• _Task to complete_:
Wherever a line of the records contains "agent", copy that line.

[Dataset records]

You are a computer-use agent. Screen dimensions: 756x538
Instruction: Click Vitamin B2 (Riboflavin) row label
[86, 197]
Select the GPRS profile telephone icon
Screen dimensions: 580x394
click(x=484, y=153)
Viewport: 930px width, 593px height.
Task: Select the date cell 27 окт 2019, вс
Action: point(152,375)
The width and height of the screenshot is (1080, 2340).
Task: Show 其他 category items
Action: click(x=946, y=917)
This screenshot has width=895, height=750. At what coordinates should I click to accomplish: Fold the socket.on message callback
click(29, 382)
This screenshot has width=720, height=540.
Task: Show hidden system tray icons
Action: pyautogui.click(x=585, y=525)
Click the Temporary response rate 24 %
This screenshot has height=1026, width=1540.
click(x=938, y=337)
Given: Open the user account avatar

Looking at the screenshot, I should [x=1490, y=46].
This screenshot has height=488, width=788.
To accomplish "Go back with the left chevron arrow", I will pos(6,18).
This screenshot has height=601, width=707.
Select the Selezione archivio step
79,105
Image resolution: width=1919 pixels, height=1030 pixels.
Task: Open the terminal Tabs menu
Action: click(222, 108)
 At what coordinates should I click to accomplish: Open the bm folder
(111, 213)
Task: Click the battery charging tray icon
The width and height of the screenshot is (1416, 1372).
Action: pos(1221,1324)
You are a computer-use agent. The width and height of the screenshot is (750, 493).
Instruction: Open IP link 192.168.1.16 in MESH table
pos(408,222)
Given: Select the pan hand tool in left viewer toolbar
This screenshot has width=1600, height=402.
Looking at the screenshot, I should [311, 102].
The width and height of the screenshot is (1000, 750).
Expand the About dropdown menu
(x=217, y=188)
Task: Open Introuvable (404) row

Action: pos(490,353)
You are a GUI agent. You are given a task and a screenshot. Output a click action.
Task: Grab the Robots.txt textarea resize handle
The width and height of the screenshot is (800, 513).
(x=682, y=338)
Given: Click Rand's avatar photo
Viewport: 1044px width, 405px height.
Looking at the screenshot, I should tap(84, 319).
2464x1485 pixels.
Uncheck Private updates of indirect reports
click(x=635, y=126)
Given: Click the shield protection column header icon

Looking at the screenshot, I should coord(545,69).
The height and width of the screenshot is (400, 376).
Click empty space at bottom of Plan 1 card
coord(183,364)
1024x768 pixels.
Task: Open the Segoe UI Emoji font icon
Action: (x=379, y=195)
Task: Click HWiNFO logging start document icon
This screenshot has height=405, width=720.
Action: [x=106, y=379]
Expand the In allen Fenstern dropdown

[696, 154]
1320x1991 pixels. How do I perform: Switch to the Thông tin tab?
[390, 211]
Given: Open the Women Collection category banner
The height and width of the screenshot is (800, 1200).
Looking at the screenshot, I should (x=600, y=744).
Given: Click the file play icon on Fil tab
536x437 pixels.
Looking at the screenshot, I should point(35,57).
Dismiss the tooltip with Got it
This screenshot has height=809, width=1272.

• _Problem solution_:
You are a computer-use agent. Screen dimensions: 756x538
You are a computer-use agent. The width and height of the screenshot is (750, 493).
You are a GUI agent. You are given a task and a screenshot. Output a click action.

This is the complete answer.